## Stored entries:
━━━━━━━━━━━━━━━━━━━━━━━━━━━━━━

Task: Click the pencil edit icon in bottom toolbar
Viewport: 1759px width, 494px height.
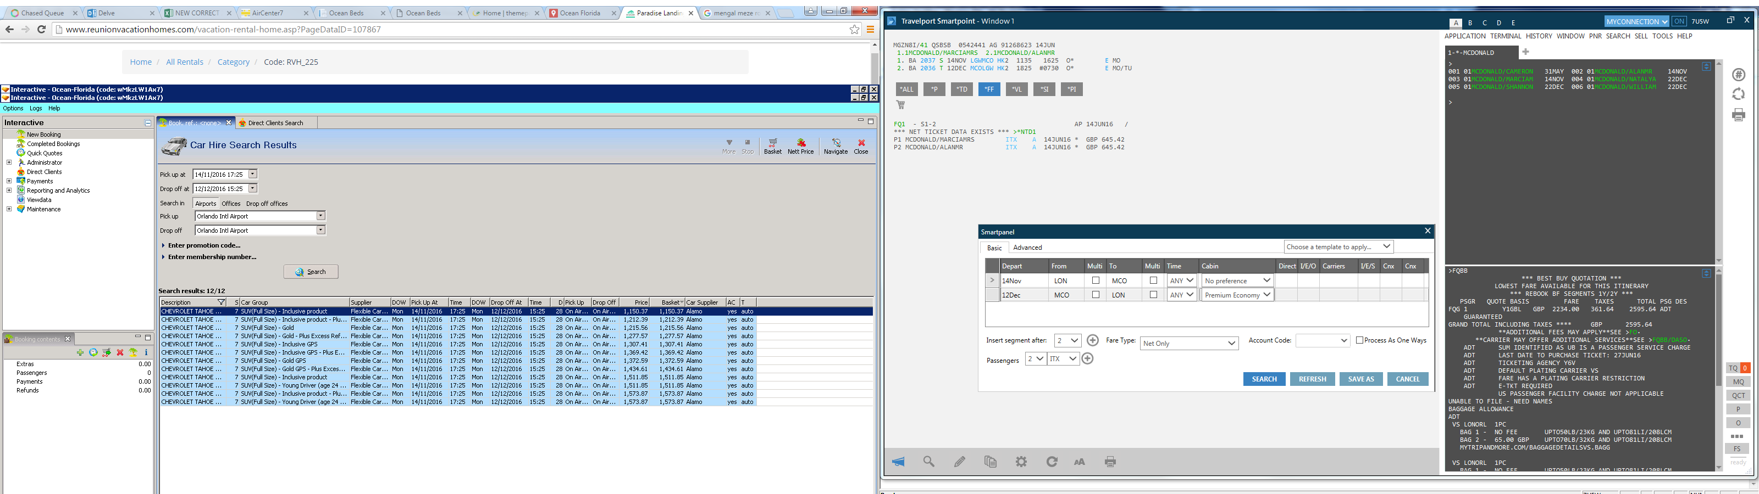Action: click(x=959, y=462)
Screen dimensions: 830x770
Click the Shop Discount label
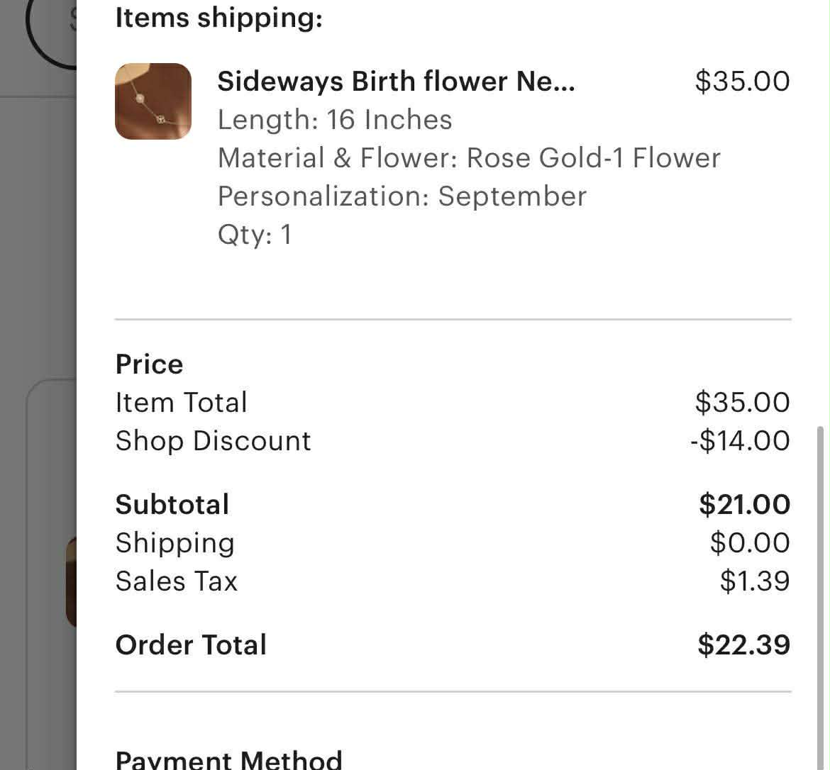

━━━━━━━━━━━━━━━━━━━━━━━━━━━━━━

## DESCRIPTION OF THE TASK:
Since only the text is needed, retype the data above exactly and omit the pictures.

## WRITTEN ANSWER:
Task: Click the pencil edit icon in bottom toolbar
Viewport: 1759px width, 494px height.
Action: click(x=959, y=462)
Screen dimensions: 830x770
Click the Shop Discount label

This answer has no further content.